Several parts of the brace are reinforced with pre-contoured, aluminium metallic bars (of approximately 1.6 cm in breadth and 0.35 cm in thickness) or bars of similar dimensions made of plastic similar to the plastic sheet of the brace proper. For a brace for a right thoracic curve, the right subaxillary metallic bar ascends up to the lateral third right subclavicular region, while the central metallic bar starts from the xiphoid process anteriorly and is turned laterally to the left, merging with the left subaxillary metallic bar placed opposite to the hump.

The two rear side halves ascend towards the upper border of the scapula, and are spaced approximately 5 cm apart when the brace is on. Both of these posterior halves are reinforced with posterior metallic bars (approximately 3 cm in breadth and 2.2 mm thick) along their free edges, starting from the scapula down to the pelvis, figure 3a. The pads inside the brace are also lined with plastazote.

The fundamental characteristic of this brace are the metallic derotating blades, figure 3a. These are rectangular, 2.0 - 2.5 mm thick blades, made of aluminium, (semi-rigid aluminium alloy). One side of the blade is fixed along the posterior metallic bar, while the free end is pre-curved to an obtuse angle, opening outside the structure. The amount of this opening is directly proportional to the magnitude of hump. Upon application, the free end of the blade is inserted under the opposite posterior half of the brace. The position of the blades is determined by the level of the hump: they are attached to the rear side of the brace, at the area corresponding to the most prominent area of the thorax or trunk of the patient (thoracic or loin hump; that is, the blade is positioned by the orthotist on the apex of the hump as it is detected clinically).

The blade covers most of the hump prominence. In longer curves, more than one blade may be required. The usual width of a blade is 8-10 cm and their length depends on the patient's somatotype. Hitherto there is no study to document the angle of the blade in relation to the scoliometer measurement. However, the angulation of the blade is done empirically by the very experienced CPOs.

The application of the brace is completed with fastening of four posterior straps.

Once the brace is finally fitted on the patient, the positioning of the blades can be checked on standing radiographs, especially in relation to their correspondence with the apex of the curve. If necessary, the blades can be easily repositioned.

The derotating function of the blades is accomplished through the continuous application of corrective forces at the pressure areas. At the same time, the two posterior halves of the brace move in opposite directions. The force couple thus created is added to the side forces exerted by the brace itself. The direction of action of the blades may be modified, if needed, by altering the (open outside) obtuse angle of the blades.

The trimline is usually at the level of the clavicle superiorly. It must cover the anterior superior iliac spine inferiorly, to maximize the lever arm controlling correction in the sagittal plane.

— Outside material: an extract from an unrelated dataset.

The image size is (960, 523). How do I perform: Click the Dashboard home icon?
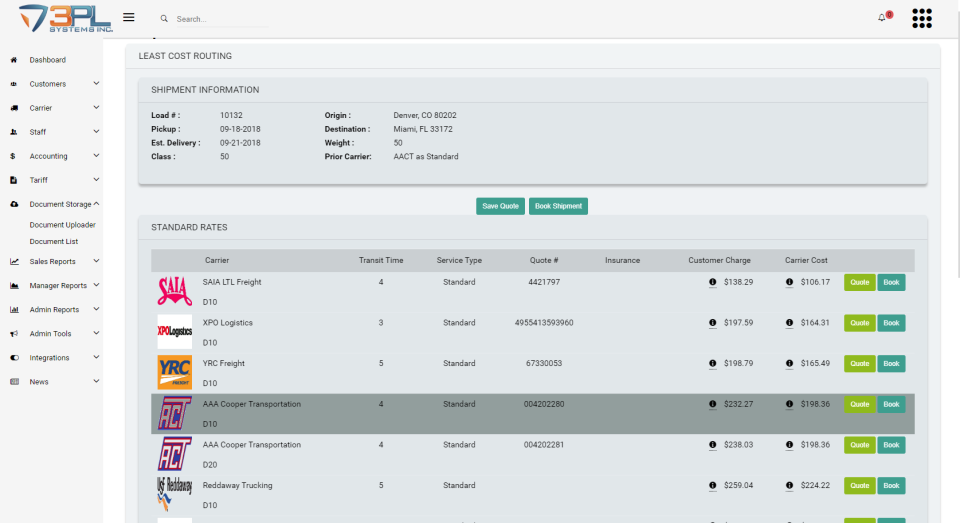[x=14, y=60]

The trochanteric extension, for lumbar modules in particular, is designed so as to extend over the greater trochanter on the side of the convexity of the curve. This increases leverage and facilitates overall balance of the trunk, restoring the alignment of the patient back to neutral.

The thoracic extension is designed so as to exert an upward and medially directed force at the apex and below; its superior edge should be in line with the contour of the apical rib. Its height is determined by the individual patient's characteristics.

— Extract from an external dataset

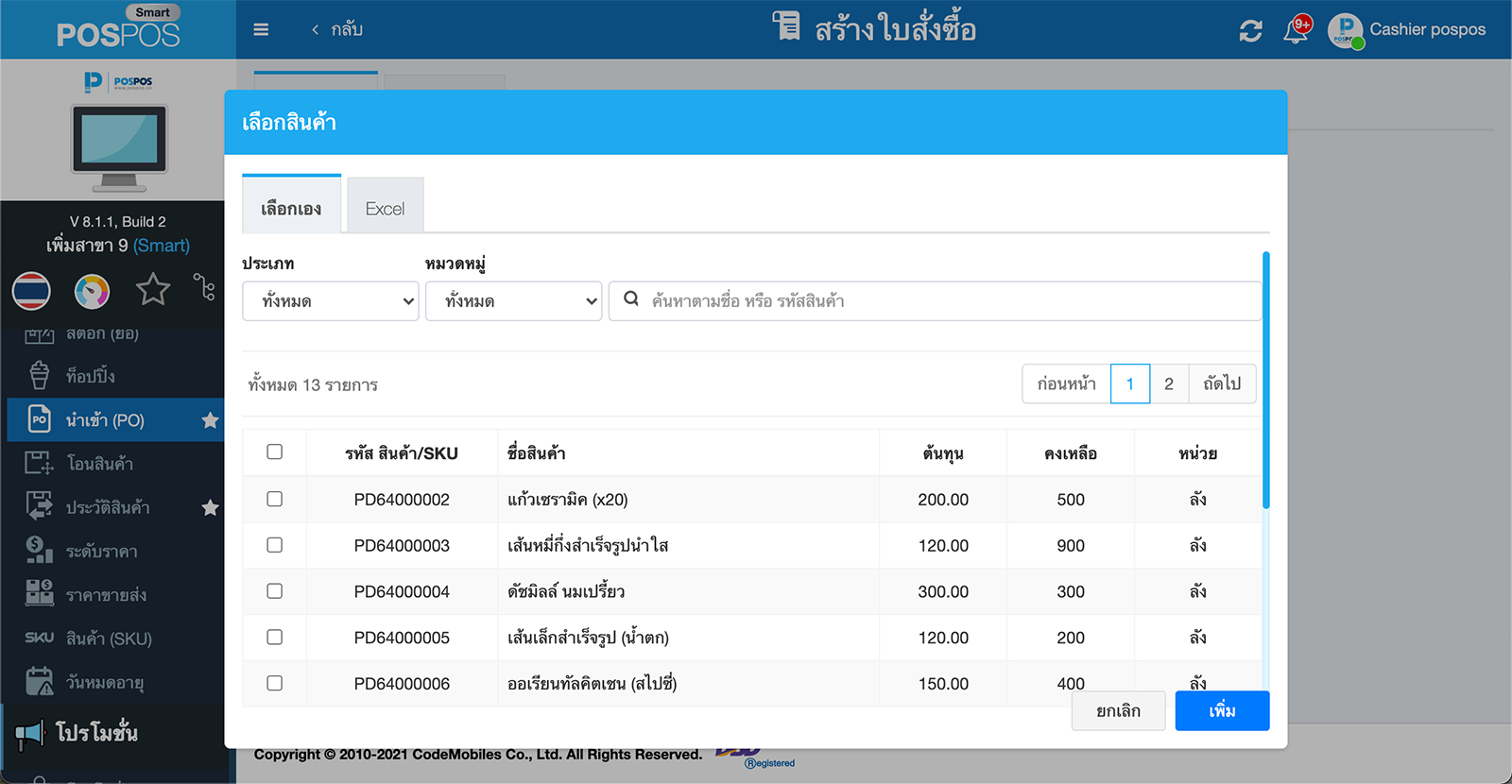Click the branch tree icon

The antero-lateral thoracic window is meant to relieve the patient's torso. It is located directly opposite to the thoracic hump, extending well above the crest roll, which is placed inferiorly.

The pads are used to direct corrective forces within the DDB system. Their main role is to exert high forces on scoliotic curves. Opposite each force lies an area of relief. They are placed onto the inner surface of the module and apply high pressures at their points of contact with the body.

Curve classification used for prescription purposes

DDB designs are based on the commonly used classification, which distinguishes scoliotic curves into thoracic, thoracolumbar, lumbar, and double major.